Excerpted data:
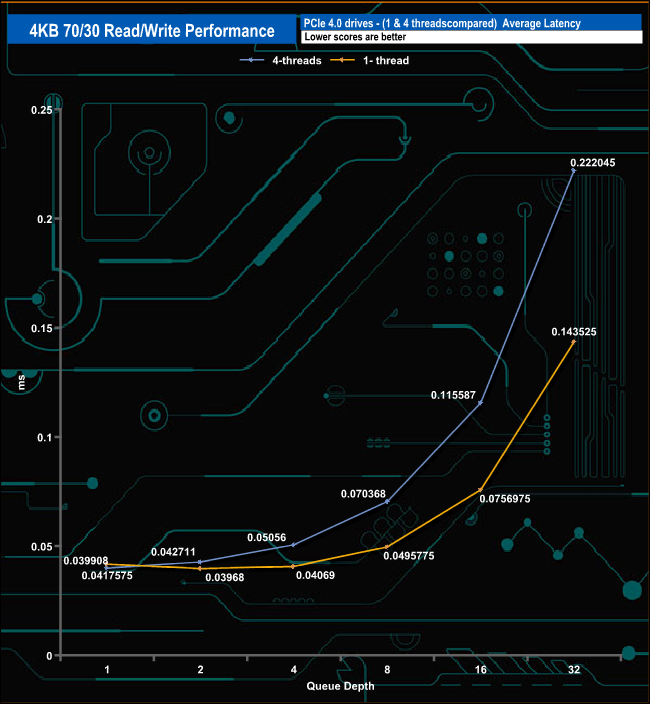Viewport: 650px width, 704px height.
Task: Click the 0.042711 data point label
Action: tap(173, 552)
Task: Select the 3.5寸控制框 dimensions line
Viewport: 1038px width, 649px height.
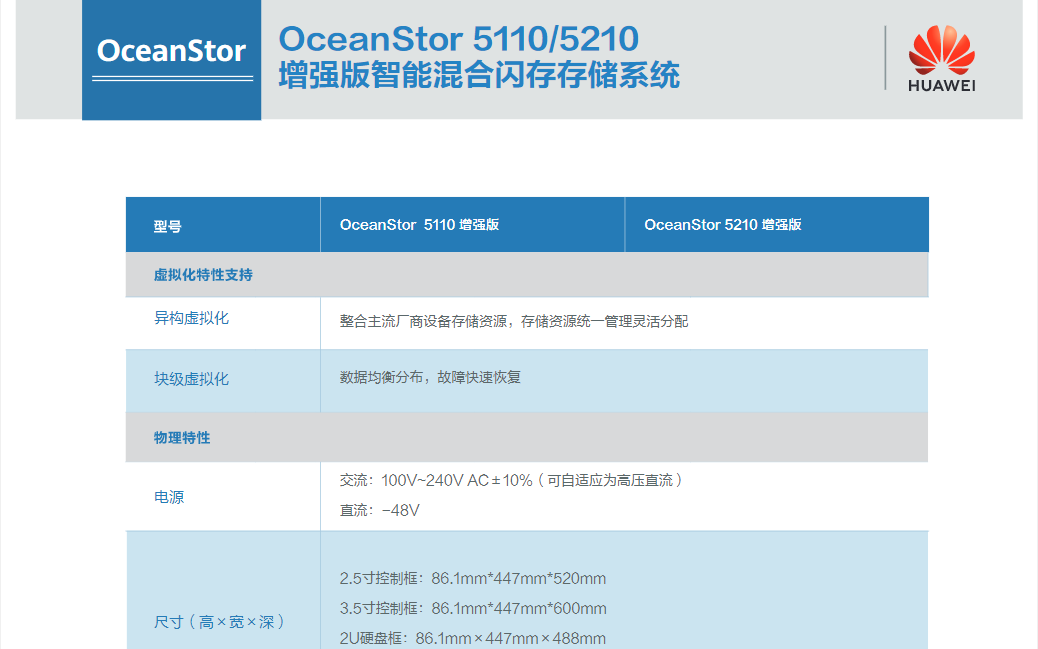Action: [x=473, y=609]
--
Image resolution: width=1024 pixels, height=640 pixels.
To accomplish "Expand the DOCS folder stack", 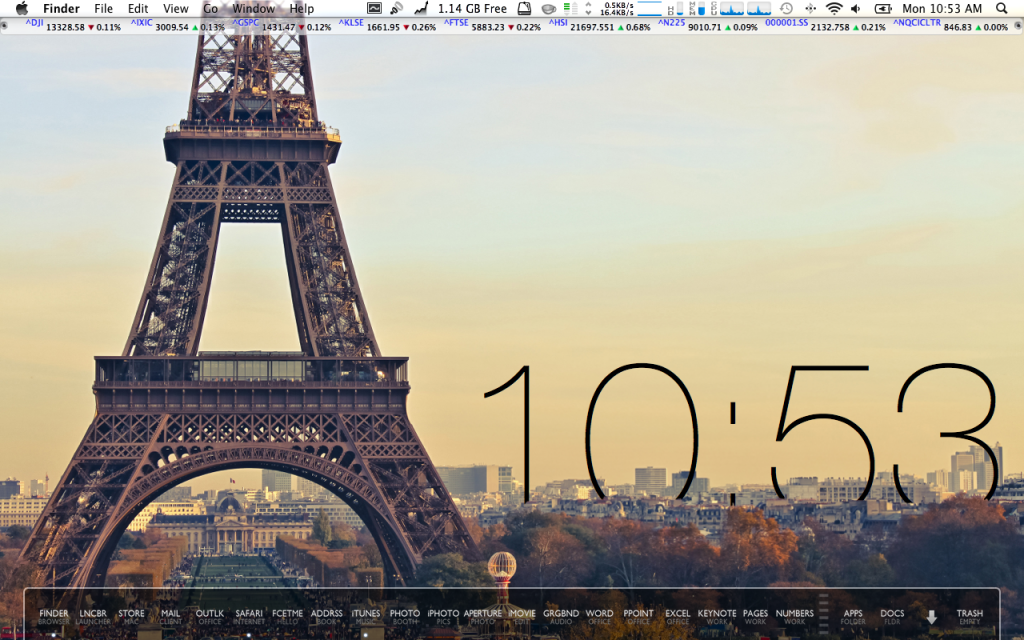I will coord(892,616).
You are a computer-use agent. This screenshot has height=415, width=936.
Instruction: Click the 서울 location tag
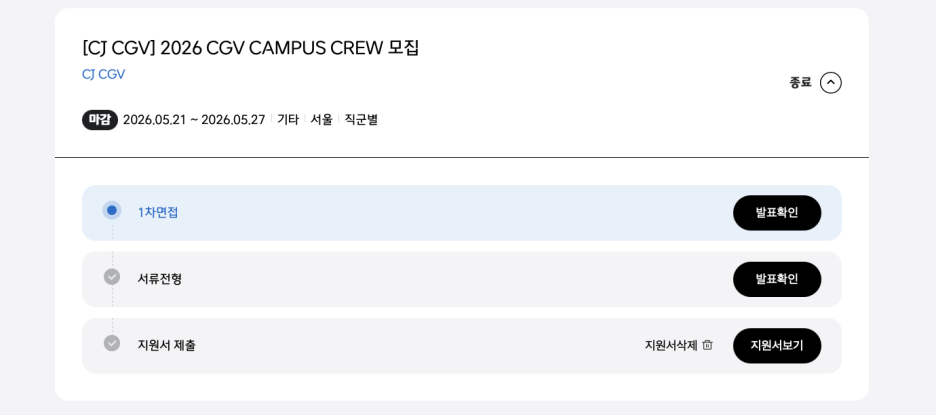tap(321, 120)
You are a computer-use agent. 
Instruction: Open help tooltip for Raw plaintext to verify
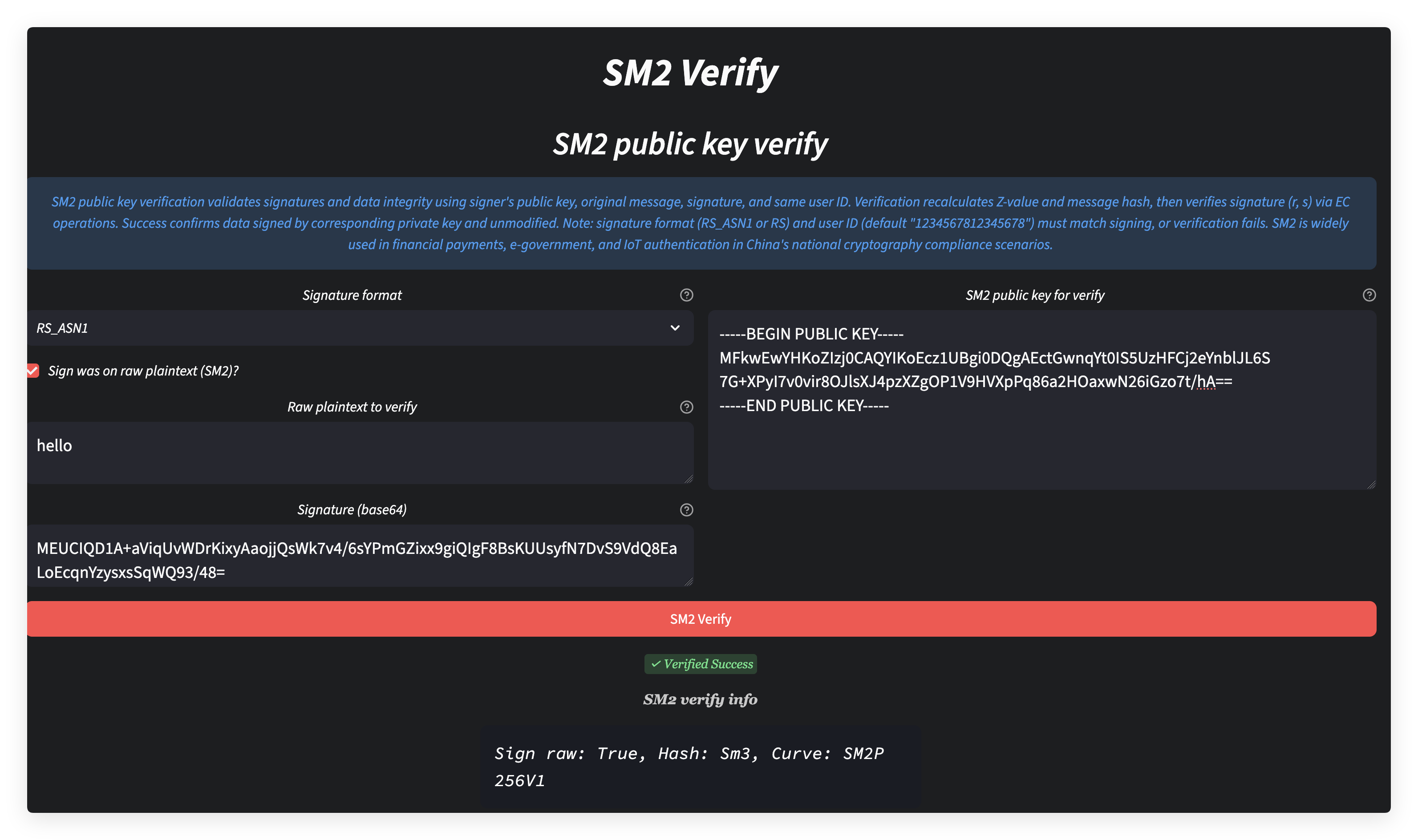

Problem: In the records above, copy exactly everything from the line that has "Instruction: Click the 서울 location tag" down to the line that has "Instruction: Open help", both ends included, and leave out the pictures.

Answer for the task:
Instruction: Click the 서울 location tag
tap(321, 120)
You are a computer-use agent. 
Instruction: Open help tooltip for Raw plaintext to verify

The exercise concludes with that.